I was the after-dinner speaker at the Royal Orwell & Ancient Yacht Club on Saturday. (Its members think that it's called the Royal Harwich Yacht Club but readers of The Salt-Stained Book and A Ravelled Flag know better.) It was that happy moment when the talk is over, the people who hated it have fled and the friendly ones come to chat or bring a book to be signed. "I'm so sorry," said a charming woman, "I read both your books on my Kindle while we were away sailing and I've only just realised that means I've nothing to ask you to sign."

Frankly my signature's like a crab on crutches but I was sorry too. It had been such a companionable evening that I would have liked to scribble something for her that would have recorded our brief meeting. Names, date and place would have been enough. Perhaps, another time, I'll take some postcards with the bookcover image and a web address. Instead I said, "Ooh that's exciting, would you go on Amazon and click Like for me?"
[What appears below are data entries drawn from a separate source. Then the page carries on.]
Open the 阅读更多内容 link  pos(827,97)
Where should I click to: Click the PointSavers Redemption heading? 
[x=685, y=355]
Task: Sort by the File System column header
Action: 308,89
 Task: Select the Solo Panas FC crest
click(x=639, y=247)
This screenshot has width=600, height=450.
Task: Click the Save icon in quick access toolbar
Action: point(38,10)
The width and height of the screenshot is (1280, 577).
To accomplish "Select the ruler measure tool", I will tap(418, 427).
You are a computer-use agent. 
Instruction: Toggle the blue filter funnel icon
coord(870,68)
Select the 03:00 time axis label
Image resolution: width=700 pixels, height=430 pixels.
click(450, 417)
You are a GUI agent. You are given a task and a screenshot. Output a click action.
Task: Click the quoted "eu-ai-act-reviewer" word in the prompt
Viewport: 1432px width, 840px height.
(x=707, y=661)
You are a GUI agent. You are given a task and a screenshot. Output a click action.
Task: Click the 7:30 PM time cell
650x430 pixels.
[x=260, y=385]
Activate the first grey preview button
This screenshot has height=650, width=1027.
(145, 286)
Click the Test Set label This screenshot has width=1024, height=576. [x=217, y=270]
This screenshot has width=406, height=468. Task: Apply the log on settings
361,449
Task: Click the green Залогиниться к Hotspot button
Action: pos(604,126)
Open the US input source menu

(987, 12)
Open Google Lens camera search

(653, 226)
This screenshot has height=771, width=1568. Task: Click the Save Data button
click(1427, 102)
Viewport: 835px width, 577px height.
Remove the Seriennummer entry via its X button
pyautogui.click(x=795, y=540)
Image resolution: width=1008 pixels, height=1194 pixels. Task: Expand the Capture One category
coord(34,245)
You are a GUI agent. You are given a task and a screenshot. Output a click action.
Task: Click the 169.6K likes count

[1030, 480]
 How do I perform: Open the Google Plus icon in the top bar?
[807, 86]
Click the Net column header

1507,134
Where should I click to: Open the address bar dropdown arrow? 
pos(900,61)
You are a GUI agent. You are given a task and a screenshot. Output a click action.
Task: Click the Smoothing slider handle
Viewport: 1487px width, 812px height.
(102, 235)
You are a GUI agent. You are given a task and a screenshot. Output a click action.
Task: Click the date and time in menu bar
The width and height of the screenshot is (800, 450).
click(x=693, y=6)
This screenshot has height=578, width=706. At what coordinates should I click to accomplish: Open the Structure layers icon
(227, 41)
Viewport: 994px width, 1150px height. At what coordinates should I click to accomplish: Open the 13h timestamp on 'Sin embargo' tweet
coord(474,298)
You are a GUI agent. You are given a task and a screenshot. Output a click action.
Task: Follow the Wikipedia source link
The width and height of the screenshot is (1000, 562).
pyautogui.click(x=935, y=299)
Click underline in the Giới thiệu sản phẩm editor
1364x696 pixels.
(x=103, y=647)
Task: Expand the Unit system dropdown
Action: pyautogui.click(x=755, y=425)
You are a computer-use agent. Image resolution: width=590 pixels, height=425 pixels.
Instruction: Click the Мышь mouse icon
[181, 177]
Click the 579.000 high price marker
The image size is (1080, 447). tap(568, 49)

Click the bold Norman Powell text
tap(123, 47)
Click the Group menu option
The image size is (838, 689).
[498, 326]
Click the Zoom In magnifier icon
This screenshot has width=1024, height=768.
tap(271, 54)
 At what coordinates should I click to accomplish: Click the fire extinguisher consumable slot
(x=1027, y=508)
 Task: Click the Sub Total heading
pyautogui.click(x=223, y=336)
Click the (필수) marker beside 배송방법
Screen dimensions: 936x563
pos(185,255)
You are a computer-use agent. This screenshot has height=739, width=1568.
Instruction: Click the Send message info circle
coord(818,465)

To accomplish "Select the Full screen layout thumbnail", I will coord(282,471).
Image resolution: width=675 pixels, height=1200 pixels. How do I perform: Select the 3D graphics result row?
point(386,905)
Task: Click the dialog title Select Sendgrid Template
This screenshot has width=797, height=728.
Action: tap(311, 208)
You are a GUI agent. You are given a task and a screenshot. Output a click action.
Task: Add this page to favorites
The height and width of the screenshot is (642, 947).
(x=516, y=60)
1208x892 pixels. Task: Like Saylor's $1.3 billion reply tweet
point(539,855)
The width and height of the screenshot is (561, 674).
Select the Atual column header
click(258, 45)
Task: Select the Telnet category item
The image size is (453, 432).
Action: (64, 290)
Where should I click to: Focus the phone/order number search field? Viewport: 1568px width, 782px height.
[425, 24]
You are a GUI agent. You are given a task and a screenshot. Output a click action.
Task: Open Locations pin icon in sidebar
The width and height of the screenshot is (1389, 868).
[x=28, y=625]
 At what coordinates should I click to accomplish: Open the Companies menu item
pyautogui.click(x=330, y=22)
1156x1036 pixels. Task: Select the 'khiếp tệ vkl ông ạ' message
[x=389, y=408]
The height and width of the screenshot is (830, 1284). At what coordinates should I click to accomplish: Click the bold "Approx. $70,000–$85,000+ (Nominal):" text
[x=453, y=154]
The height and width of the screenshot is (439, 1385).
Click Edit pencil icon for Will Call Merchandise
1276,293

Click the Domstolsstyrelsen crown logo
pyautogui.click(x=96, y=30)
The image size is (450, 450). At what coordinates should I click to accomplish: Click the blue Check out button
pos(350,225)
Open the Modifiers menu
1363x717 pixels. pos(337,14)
Secretly what I meant was "Would you please give it some stars and a review?" but I still find that almost too hard to say. I was surprised that I even got the first bit out but I'd been given firm instructions by Amanda Craig, children's book reviewer of the Times who has recently seen her bookreview space cut from once a week to every three. She's very clear that there are scarcely any authors, whether independently or corporately published, who can expect anyone else to do their marketing for them. Amanda's a well-established successful novelist whose publisher is putting her backlist onto Kindle. "Get 500 downloads of A Private Place," she's been told, "And we'll guarantee you another paperback reprint."


Promoting one's own book is hard, whoever has published it: promoting an e-book is harder still. I went to the mystery novel convention, the Bouchercon, in Indianapolis some years ago and was almost buried under the whelter of book marks, book bags and promotional copies that novelists were foisting on their possible fans. One local TV presenter came to the welcome session and began hurling copies of her novels into the audience. I ducked. Others leaped to catch them as if they were mass-produced bridal bouquets.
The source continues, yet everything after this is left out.